====== Text excerpt

Jodie Whittaker is not the first actor to play The Doctor on the BBC’s beloved adventure series Doctor Who. (She’s not even the 13th, though that is her designation within a canon that spans 55 years of TV, film and radio adventures.) And though Joanna Lumley popped up as one of the character’s regenerations (along with Rowan Atkinson, Hugh Grant, Jim Broadbent and Richard E. Grant) for a 1999 charity special, Whittaker is the first woman to officially play the role, embodying the genial Time Lord from Gallifrey in the new season that’s just started back up on Space channel.

The Yorkshire-born Whittaker – who dials down her native accent considerably for the show – first got noticed opposite Peter O’Toole in 2007’s Venus, and established her sci-fi bona fides thwarting an alien invasion in South London alongside future Star Wars hero John Boyega in 2011’s Attack The Block. But most people know her best as Broadchurch’s shattered Beth Latimer, whose young son’s murder sets the series in motion. The show’s creator, Chris Chibnall, replaced Steven Moffat as Doctor Who’s show runner, and he brought Whittaker along as the new Doctor, taking over from the departing Peter Capaldi.

In Toronto for a whirlwind press day on the heels of New York Comic Con, Whittaker is chatty and energized, still riding the high of Sunday’s season premiere – the most-watched episode of Doctor Who since the show returned in 2005 – and what looks like fandom’s approval of her performance.

============

Tasks to perform =>
1. Answer these about the Jodie Whittaker excerpt:
(a) In what year was the charity special where Joanna Lumley appeared as one of the Doctor's regenerations?
(b) Whom did Chris Chibnall replace as the show runner of Doctor Who?
(c) In which city did Whittaker hold her press day?
2. Write out the Jodie Whittaker excerpt from "The Yorkshire-born Whittaker" up to and including "departing Peter Capaldi.".

====== Information shown

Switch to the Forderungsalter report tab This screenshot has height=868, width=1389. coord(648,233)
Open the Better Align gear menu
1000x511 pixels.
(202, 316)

============

Task solutions =>
1.
(a) 1999
(b) Steven Moffat
(c) Toronto

2.
The Yorkshire-born Whittaker – who dials down her native accent considerably for the show – first got noticed opposite Peter O’Toole in 2007’s Venus, and established her sci-fi bona fides thwarting an alien invasion in South London alongside future Star Wars hero John Boyega in 2011’s Attack The Block. But most people know her best as Broadchurch’s shattered Beth Latimer, whose young son’s murder sets the series in motion. The show’s creator, Chris Chibnall, replaced Steven Moffat as Doctor Who’s show runner, and he brought Whittaker along as the new Doctor, taking over from the departing Peter Capaldi.